-- start SOURCE EXTRACT --

The dominant trend for the Continuing Claims and Initial Jobless Claims has been to the downside, which means fewer Americans are filing jobless claims. The U.S. unemployment rate has also fallen to 10.5%, and we may see it going to a single-digit territory as well. 

The recent U.S. quarterly GDP is something that makes stock traders nervous and makes them think that the current stock bubble can pop, and the stock market crash may happen.

Given the fact that the economic activity in the U.S. has resumed, it is likely that the next quarterly GDP reading may show us a strong number and that may justify why the stock market is at the level where it is now.

Can the Bubble Pop?

The S&P 500 needs to continue its journey beyond the current record high. If it starts to consolidate at this level, it may make many stock traders nervous. Technical analysts will start saying that the S&P 500 index has formed a double top (shown below), one of the most reliable bearish signals, and a small pullback could create significant chaos.

-- end SOURCE EXTRACT --

**WRITTEN TASK 1:** Translate this sentence from the market commentary into Spanish: "The S&P 500 needs to continue its journey beyond the current record high."
**WRITTEN TASK 2:** Write the next part of the market commentary, picking up after its final sentence about the double top.
The listing that comes next is drawn from a separate source unrelated to the market commentary.

-- start DATA EXCERPTS --

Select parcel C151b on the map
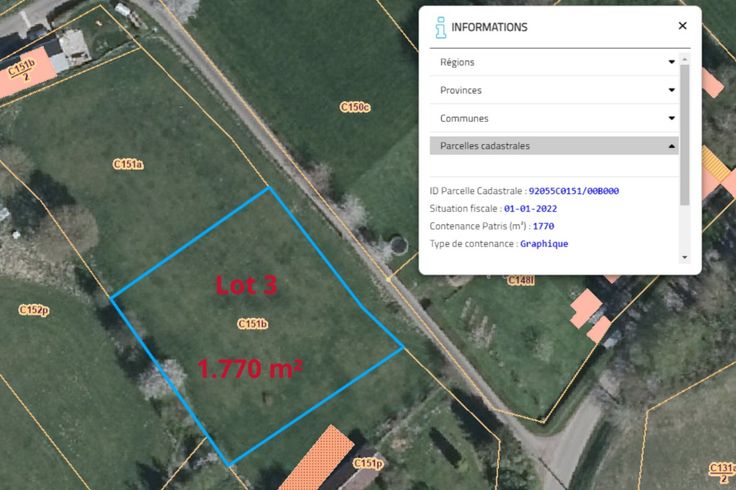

-- end DATA EXCERPTS --
-- start DATA EXCERPTS --

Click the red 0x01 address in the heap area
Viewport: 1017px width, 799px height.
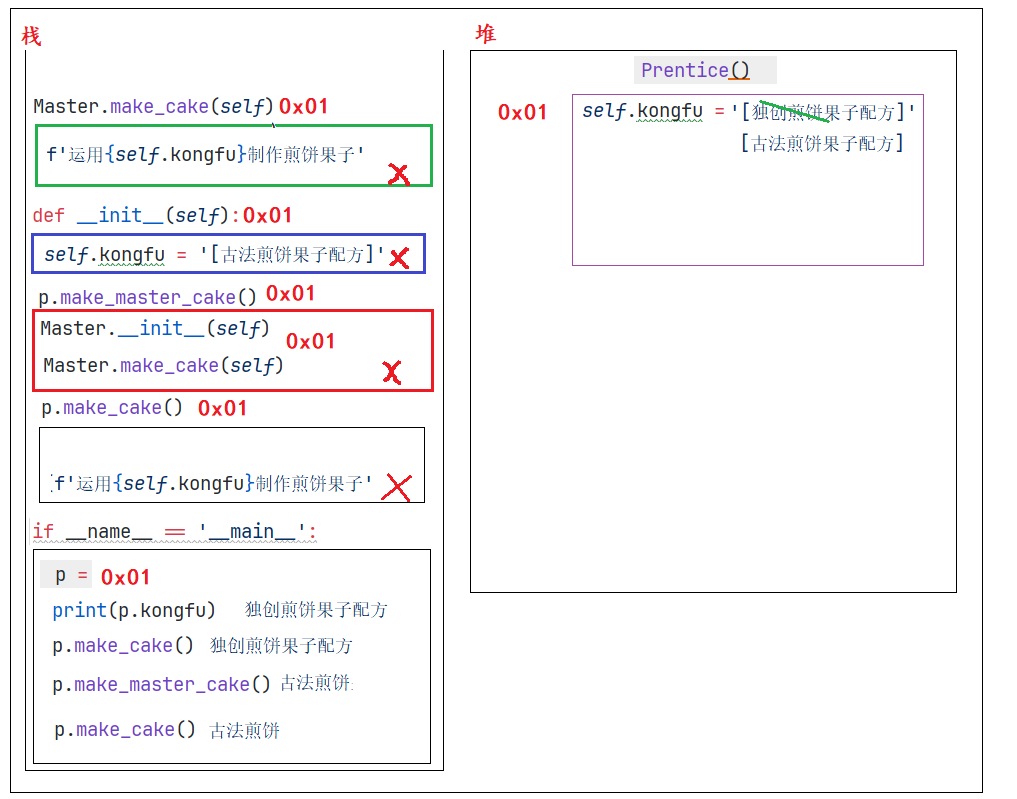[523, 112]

-- end DATA EXCERPTS --

**FINAL RESULT 1:** El S&P 500 necesita continuar su recorrido más allá del máximo histórico actual.

**FINAL RESULT 2:**
The S&P 500 chart shows that the index could be
forming a bearish pattern, a double top.

For the S&500 index to move higher and convince stock traders about its strength, we need the momentum and push from some of the lagging sectors of the S&P 500 index. These S&P 500 sectors are energy, financial, real estate, and industrial. Without their help, any upward move for the S&P 500 index may always raise questions.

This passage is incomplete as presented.